By way of analogy, consider a human parent. Let’s say his child has broken the rules of the household. Would a loving parent lock the child in a room for 5 years, and come in every day and apply a hot poker to the child’s body because that’s what the child “deserved” for breaking the rules? Such a parent, if found out, would have to spend a few years himself in a penitentiary. So if God punishes eternally probably over 95% of the human population in the fires of hell, would He not be an even worse criminal?
Yes, if we want to claim that such a “God” is LOVE as the apostle John proclaimed, we are going to have to drastically alter the usual understanding of “love”, and define it in such a way as to include such cruelty.
I think that God’s love does differ from man’s love, but not in the sense that it is LESS loving – rather that He IS love and therefore can credibly be expected to be MORE loving than we are. (Which I think is most likely in agreement with you, Paidion. )

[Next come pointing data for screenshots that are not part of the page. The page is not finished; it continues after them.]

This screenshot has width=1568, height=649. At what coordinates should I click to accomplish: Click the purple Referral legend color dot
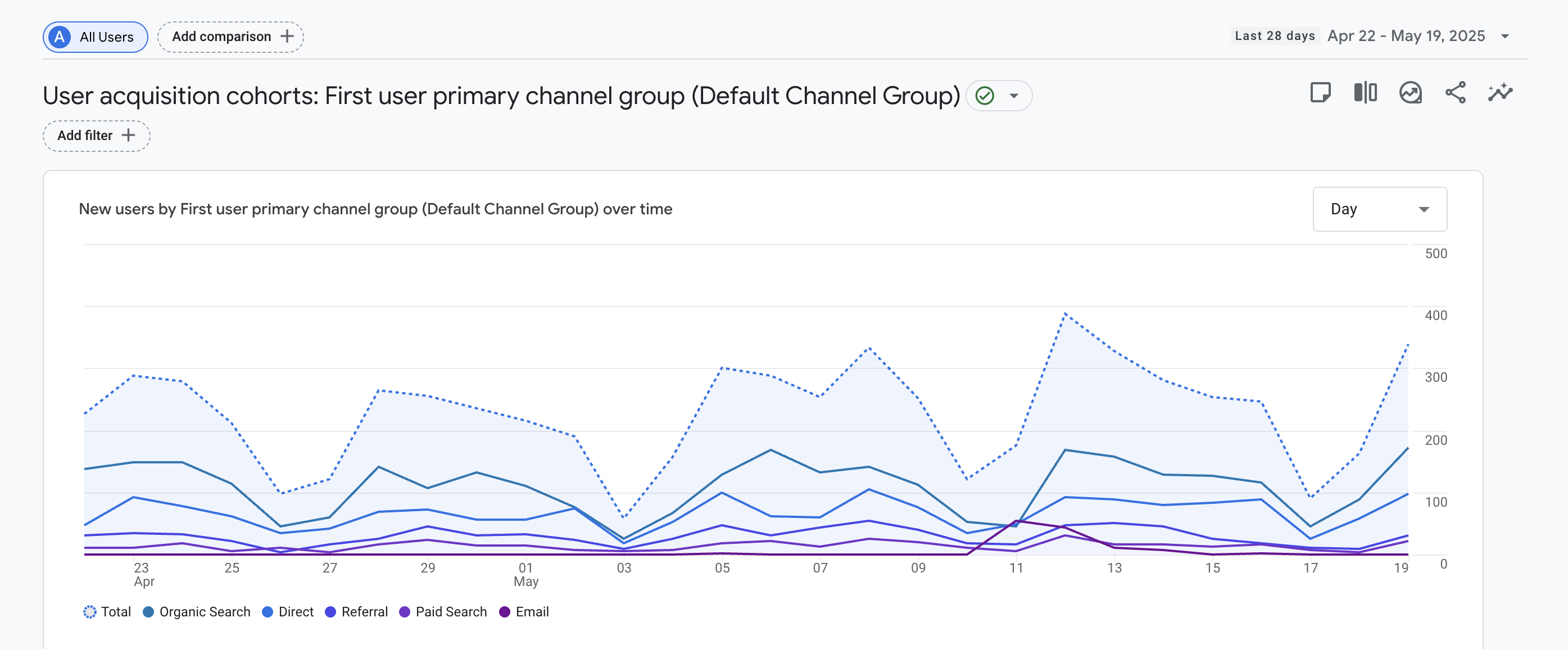332,612
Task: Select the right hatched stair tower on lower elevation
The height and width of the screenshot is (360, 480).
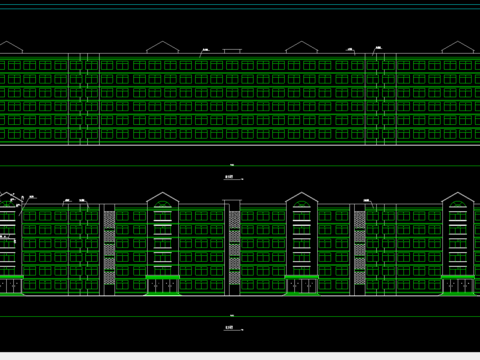Action: (x=359, y=248)
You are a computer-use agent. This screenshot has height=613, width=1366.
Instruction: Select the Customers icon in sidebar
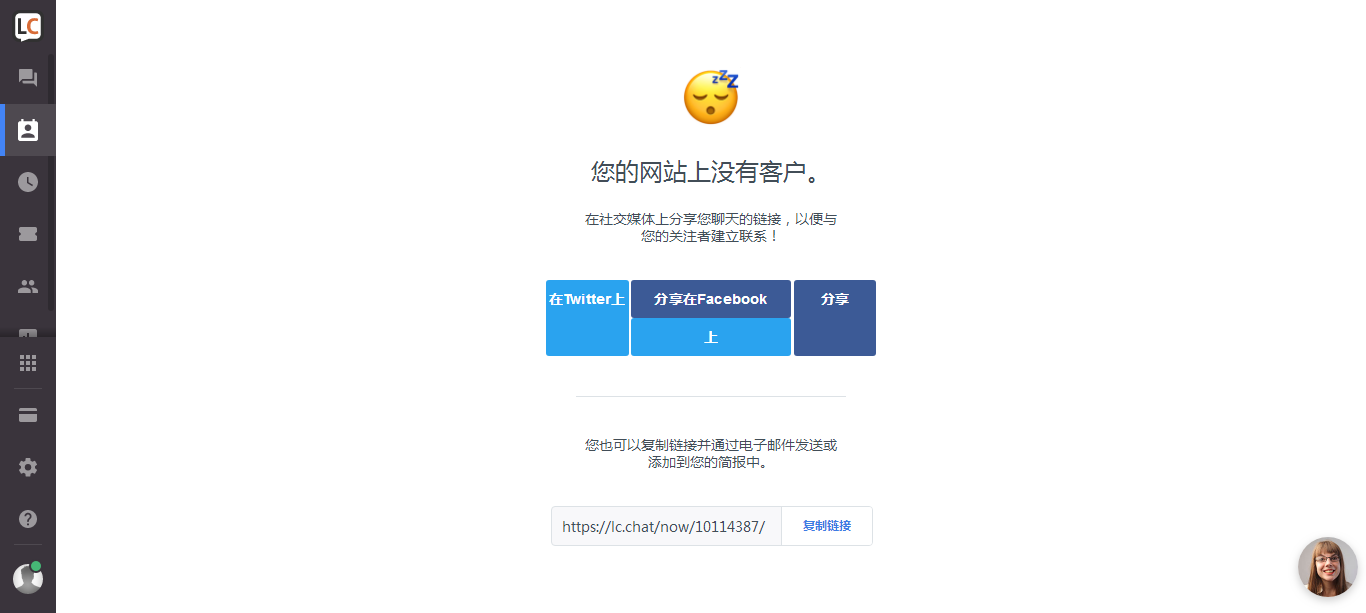pos(28,130)
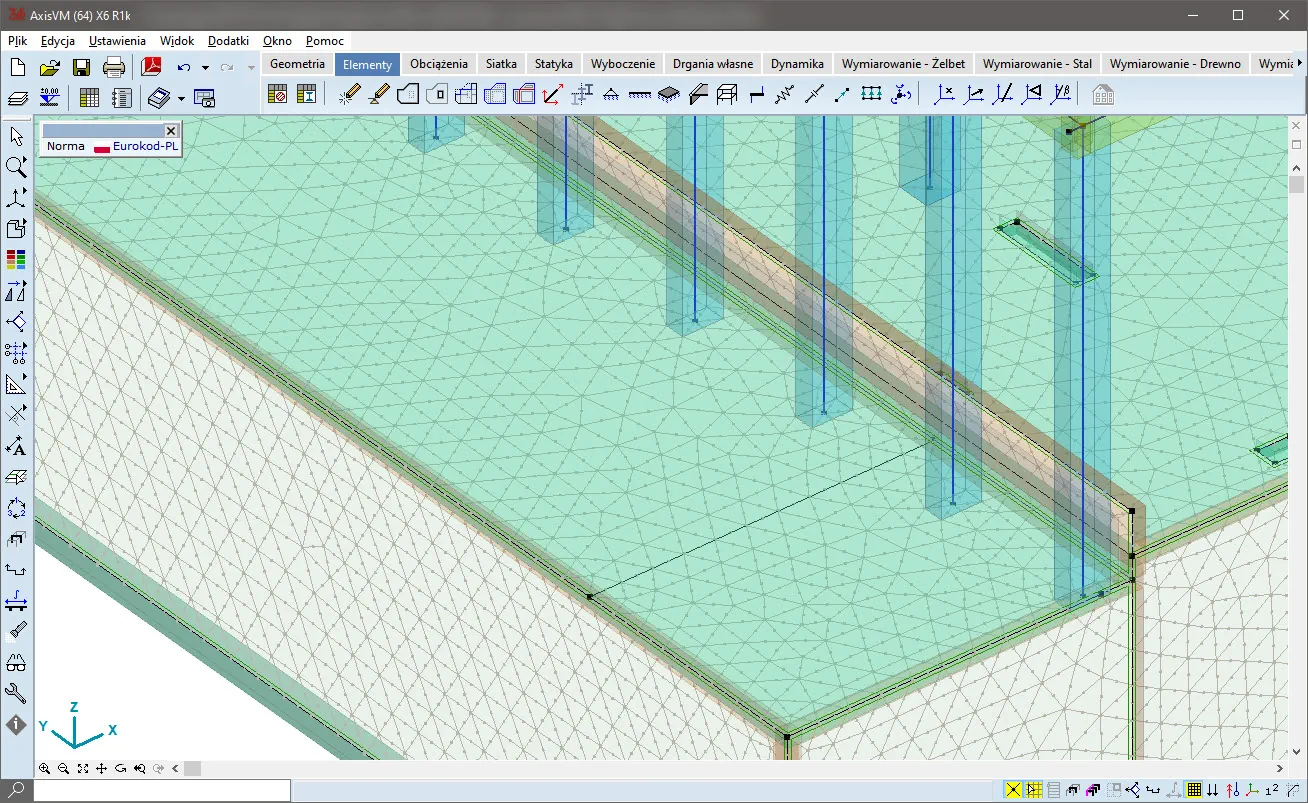
Task: Open the binoculars find tool in sidebar
Action: coord(16,662)
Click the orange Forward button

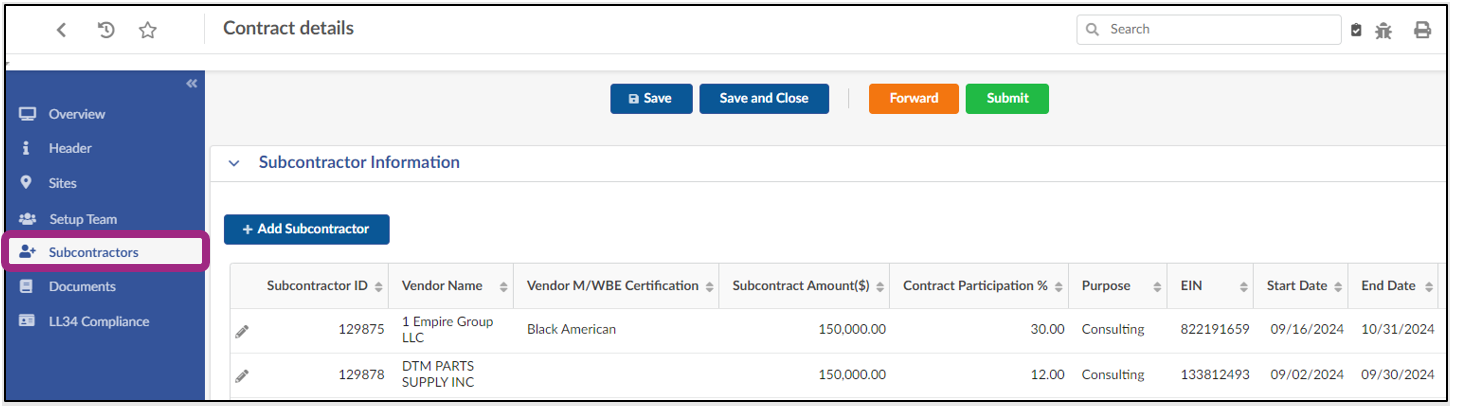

I was reading this morning and came across something I just had to share. The book is “Walking in the Dust of Rabbi Jesus” by Lois Tverberg. Here is the excerpt:
(I added the color to that Lamentations quote.)
There’s more, and it’s very good, but out of fairness to the author I’ll stop here. This is in chapter 3. Alas, I can’t tell you the page number; it’s on my Kindle. But, I think it adds to the conversation. As far as I know Lois Tverberg isn’t a universalist. Maybe she is – could be – but she never says anything on the topic at all unless she does so later in the book or elsewhere. I’m not sure how anyone could read that verse in Lamentations and not start wondering about ECT, and how that could possibly fit with the text.
I hope this helps – I thought it wonderful.